Epperson admits that she initially had the same feelings about manufactured housing as many of its detractors. “Coming from Appalachia, I saw them as an eyesore and as adding to the community development problem,” she says. “If you looked at how the older manufactured homes were built, placed, financed, and finished, all of the value was stripped out of it before the homeowner even moved in. And then they often couldn’t maintain it or make payments on it.” As a result, she says, nonprofits wanted to get away from manufactured housing altogether, “but that’s ridiculous. We have a whole supply chain that has the capacity to put out a great product, so why not change it a bit so it puts out something of value?” Let’s take advantage of the efficiency of scale in the industry, she argues, to build thousands of energy-efficient homes affordable to very low-income households.

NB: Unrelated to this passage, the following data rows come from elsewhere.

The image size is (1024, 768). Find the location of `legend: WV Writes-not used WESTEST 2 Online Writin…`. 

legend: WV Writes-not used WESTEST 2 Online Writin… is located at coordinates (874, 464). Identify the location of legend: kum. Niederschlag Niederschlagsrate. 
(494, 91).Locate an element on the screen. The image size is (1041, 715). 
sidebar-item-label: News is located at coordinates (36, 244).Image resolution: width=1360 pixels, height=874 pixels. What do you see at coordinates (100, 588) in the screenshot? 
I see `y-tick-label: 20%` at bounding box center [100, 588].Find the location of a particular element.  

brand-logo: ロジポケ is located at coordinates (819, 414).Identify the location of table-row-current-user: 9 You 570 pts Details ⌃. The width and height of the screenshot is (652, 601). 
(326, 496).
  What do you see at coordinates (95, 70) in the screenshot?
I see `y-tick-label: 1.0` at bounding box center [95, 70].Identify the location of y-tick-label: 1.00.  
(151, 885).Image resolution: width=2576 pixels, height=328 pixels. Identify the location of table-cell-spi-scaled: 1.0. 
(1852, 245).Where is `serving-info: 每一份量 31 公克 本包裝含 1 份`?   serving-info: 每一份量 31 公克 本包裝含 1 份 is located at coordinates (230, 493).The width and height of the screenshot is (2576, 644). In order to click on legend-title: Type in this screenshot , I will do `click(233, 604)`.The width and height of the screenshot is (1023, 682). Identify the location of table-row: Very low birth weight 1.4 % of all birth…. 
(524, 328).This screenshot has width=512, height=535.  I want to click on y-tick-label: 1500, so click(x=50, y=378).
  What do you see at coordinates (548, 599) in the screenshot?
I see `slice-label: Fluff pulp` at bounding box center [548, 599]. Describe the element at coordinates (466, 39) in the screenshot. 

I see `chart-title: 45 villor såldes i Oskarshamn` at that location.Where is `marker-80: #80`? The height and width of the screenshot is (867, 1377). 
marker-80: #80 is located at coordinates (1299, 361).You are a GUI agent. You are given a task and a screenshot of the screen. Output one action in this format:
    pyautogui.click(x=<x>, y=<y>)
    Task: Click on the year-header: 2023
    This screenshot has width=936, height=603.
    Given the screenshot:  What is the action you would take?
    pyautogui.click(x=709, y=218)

They don’t even have to all look the same: The factories that make these homes have changed so dramatically, says Dangler, that they can now work with buyers to generate one-off designs.
Looking Toward the Future
ROC USA’s co-op model is just one tool in the toolbox for preserving affordable manufactured housing, Dangler says. Other forms of nonprofit ownership, such as community land trusts and community development corporations could prove viable solutions. “Even if residents don’t own the land as a co-op,” says Dickens, “the security of tenancy provided by ownership by a nonprofit or public agency would be very valuable to them.”
And CDCs should be looking at manufactured housing as a viable way of developing affordable housing, whether it be infill in existing communities or developing new communities. “Manufactured housing needs to be part of the solution to the affordable housing crisis,” says Dickens. “It’s less expensive to produce than site-built housing, is very energy efficient, and can be built to any specifications.”
Thanks to the market-transforming work of ROC USA, CFED, and Next Step, the time may be coming when manufactured housing can be freed to fulfill its potential to help solve the need for affordable housing.